L’artiste-peintre Abdallah Hariri expose, du 17 février au 15 mars prochains à la galerie Villa Delaporte de Casablanca, ses œuvres réalisées dans les années soixante-dix lors de ses séjours à Rome, à Lodz (Pologne) et à Paris.

Cette décade a été caractérisée par le leadership de Hariri dans l’utilisation de la couleur unique, le noir, dont l’artiste explorait les nuances avec bonheur dans des tableaux aux contours polygonaux et aux dimensions variables.

Ces œuvres, avec lesquelles il avait pris part à plusieurs manifestations artistiques à l’étranger, ont été exposées par la suite à Rabat en 1978 provoquant la stupéfaction de critiques et des artistes peu habitués à cette nouvelle technique, car la couleur noire, par ailleurs difficile à manier, faisait peur même aux génies. « Le noir n’est pas une couleur », disait Léonard de Vinci.

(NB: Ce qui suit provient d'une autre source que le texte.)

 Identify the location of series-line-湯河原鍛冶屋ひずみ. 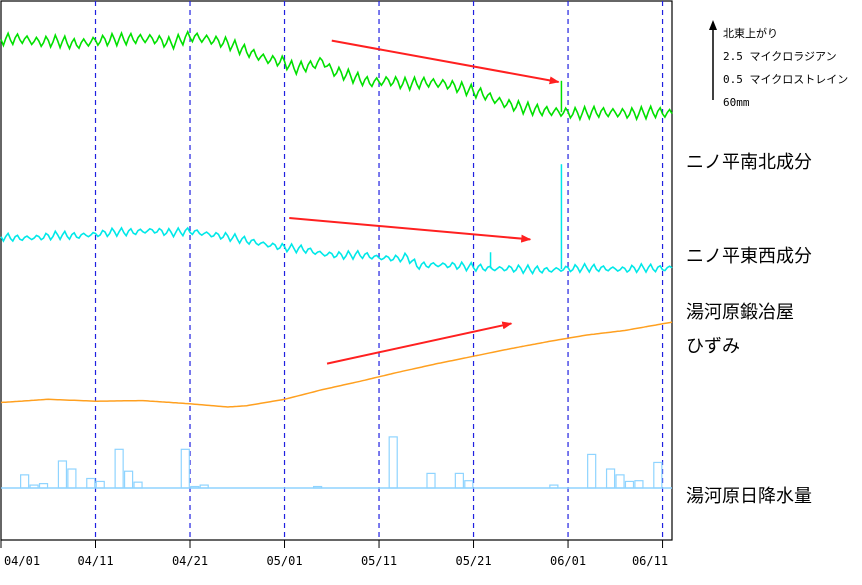
(336, 364).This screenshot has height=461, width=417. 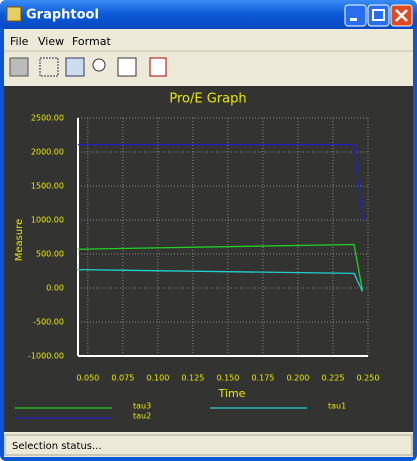 What do you see at coordinates (48, 118) in the screenshot?
I see `y-tick-label: 2500.00` at bounding box center [48, 118].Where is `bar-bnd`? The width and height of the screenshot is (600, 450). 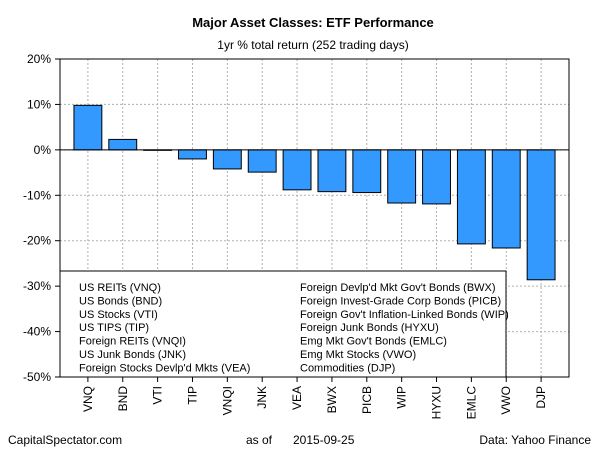 bar-bnd is located at coordinates (123, 144).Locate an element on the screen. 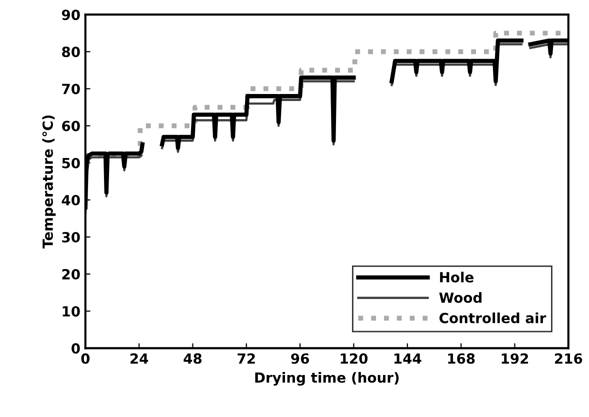  x-axis-title: Drying time (hour) is located at coordinates (327, 379).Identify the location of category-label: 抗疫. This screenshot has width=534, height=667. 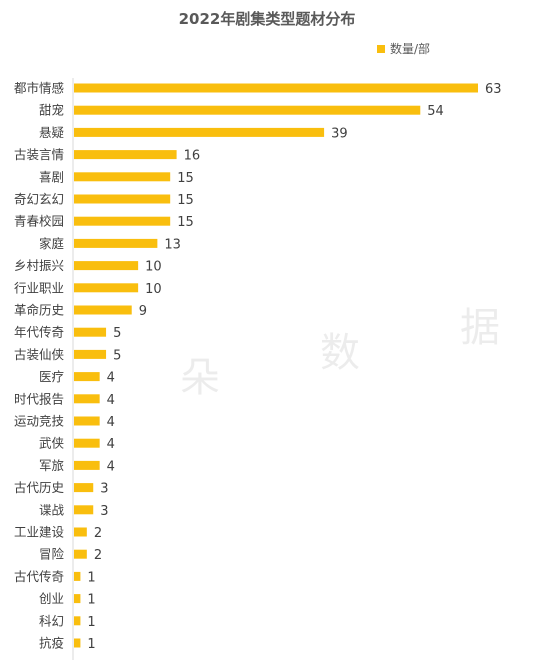
(52, 644).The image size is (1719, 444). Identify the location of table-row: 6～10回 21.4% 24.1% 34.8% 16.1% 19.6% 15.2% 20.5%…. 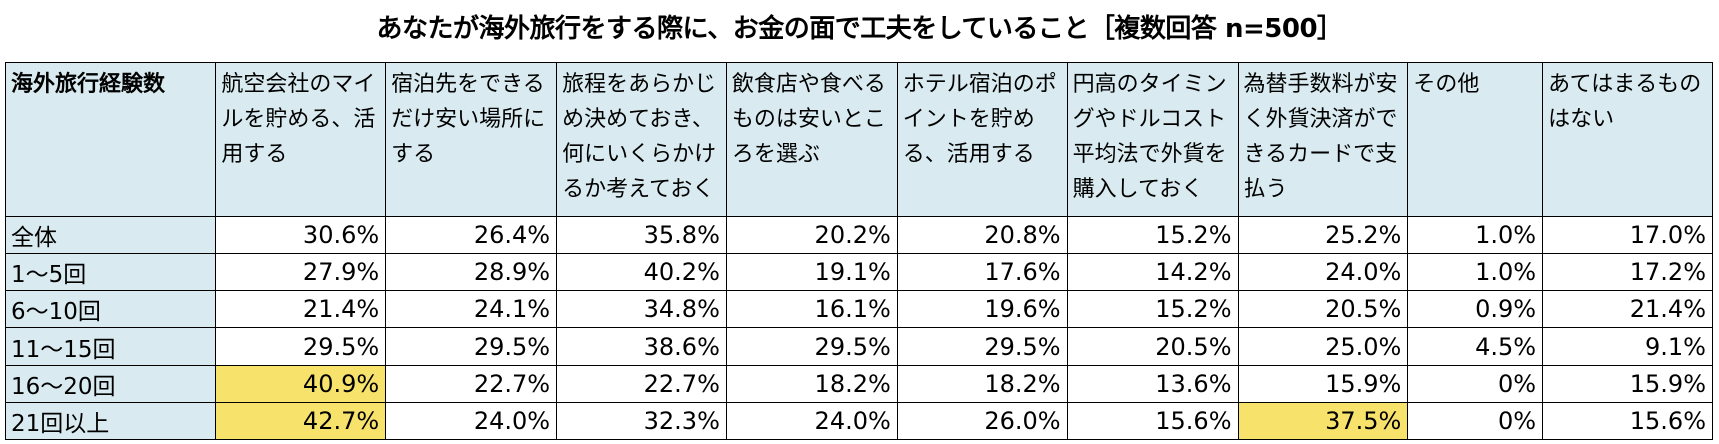
(858, 310).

Les autres formes d’expérimentation qui ont marqué l’artiste en Europe consistent à recourir au minimum de matériaux, de signes, de formes et de couleurs. « Une évolution normale dans la mesure où elle s’inscrit dans la sobriété imposée par l’autorité majestueuse du noir vénérés par certains courants (notamment le romantisme) dans la représentation de la nostalgie et du spleen en peinture », indique-t-on dans la présentation de cette exposition.

L’exposition de Hariri comprend une cinquantaine d’œuvres et sera l’occasion des retrouvailles entre cet artiste, qui fait partie des pionniers de la peinture au Maroc, et les jeunes générations passionnées par la culture picturale.